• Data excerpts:
____
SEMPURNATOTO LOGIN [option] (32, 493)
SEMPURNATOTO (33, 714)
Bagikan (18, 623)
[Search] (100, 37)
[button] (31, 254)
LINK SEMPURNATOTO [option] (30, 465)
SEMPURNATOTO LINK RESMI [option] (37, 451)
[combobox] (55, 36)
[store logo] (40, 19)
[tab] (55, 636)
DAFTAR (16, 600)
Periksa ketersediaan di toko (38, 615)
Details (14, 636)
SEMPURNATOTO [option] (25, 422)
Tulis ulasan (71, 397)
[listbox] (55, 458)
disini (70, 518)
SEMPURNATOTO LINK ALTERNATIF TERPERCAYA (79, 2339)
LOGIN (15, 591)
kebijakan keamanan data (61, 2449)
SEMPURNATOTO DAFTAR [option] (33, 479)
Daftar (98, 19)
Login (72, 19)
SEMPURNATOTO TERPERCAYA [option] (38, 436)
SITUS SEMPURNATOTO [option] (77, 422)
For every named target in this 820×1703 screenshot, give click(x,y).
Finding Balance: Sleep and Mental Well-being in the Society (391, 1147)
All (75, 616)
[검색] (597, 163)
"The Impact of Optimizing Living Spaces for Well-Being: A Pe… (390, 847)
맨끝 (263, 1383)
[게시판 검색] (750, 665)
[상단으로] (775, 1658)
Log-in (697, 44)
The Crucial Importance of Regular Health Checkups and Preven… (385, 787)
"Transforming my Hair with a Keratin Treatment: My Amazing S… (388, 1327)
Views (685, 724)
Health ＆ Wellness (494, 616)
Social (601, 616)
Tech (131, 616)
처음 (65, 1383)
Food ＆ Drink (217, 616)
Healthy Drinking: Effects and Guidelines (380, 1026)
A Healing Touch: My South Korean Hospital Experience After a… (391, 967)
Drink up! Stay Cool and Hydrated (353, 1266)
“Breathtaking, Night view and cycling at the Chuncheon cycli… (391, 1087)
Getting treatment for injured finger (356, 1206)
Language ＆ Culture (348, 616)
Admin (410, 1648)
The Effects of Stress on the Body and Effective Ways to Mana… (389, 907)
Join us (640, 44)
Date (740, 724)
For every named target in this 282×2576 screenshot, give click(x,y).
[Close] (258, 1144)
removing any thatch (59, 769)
____
• Work order: Only a word-for-word repetition of the lines from the one containing "[button] (31, 254)" to the final line of the data above counts as the answer.

• Answer box:
[button] (31, 254)
LINK SEMPURNATOTO [option] (30, 465)
SEMPURNATOTO LINK RESMI [option] (37, 451)
[combobox] (55, 36)
[store logo] (40, 19)
[tab] (55, 636)
DAFTAR (16, 600)
Periksa ketersediaan di toko (38, 615)
Details (14, 636)
SEMPURNATOTO [option] (25, 422)
Tulis ulasan (71, 397)
[listbox] (55, 458)
disini (70, 518)
SEMPURNATOTO LINK ALTERNATIF TERPERCAYA (79, 2339)
LOGIN (15, 591)
kebijakan keamanan data (61, 2449)
SEMPURNATOTO DAFTAR [option] (33, 479)
Daftar (98, 19)
Login (72, 19)
SEMPURNATOTO TERPERCAYA [option] (38, 436)
SITUS SEMPURNATOTO [option] (77, 422)
For every named target in this 820×1703 screenshot, give click(x,y).
Finding Balance: Sleep and Mental Well-being in the Society (391, 1147)
All (75, 616)
[검색] (597, 163)
"The Impact of Optimizing Living Spaces for Well-Being: A Pe… (390, 847)
맨끝 (263, 1383)
[게시판 검색] (750, 665)
[상단으로] (775, 1658)
Log-in (697, 44)
The Crucial Importance of Regular Health Checkups and Preven… (385, 787)
"Transforming my Hair with a Keratin Treatment: My Amazing S… (388, 1327)
Views (685, 724)
Health ＆ Wellness (494, 616)
Social (601, 616)
Tech (131, 616)
처음 (65, 1383)
Food ＆ Drink (217, 616)
Healthy Drinking: Effects and Guidelines (380, 1026)
A Healing Touch: My South Korean Hospital Experience After a… (391, 967)
Drink up! Stay Cool and Hydrated (353, 1266)
“Breathtaking, Night view and cycling at the Chuncheon cycli… (391, 1087)
Getting treatment for injured finger (356, 1206)
Language ＆ Culture (348, 616)
Admin (410, 1648)
The Effects of Stress on the Body and Effective Ways to Mana… (389, 907)
Join us (640, 44)
Date (740, 724)
For every named target in this 282×2576 screenshot, give click(x,y).
[Close] (258, 1144)
removing any thatch (59, 769)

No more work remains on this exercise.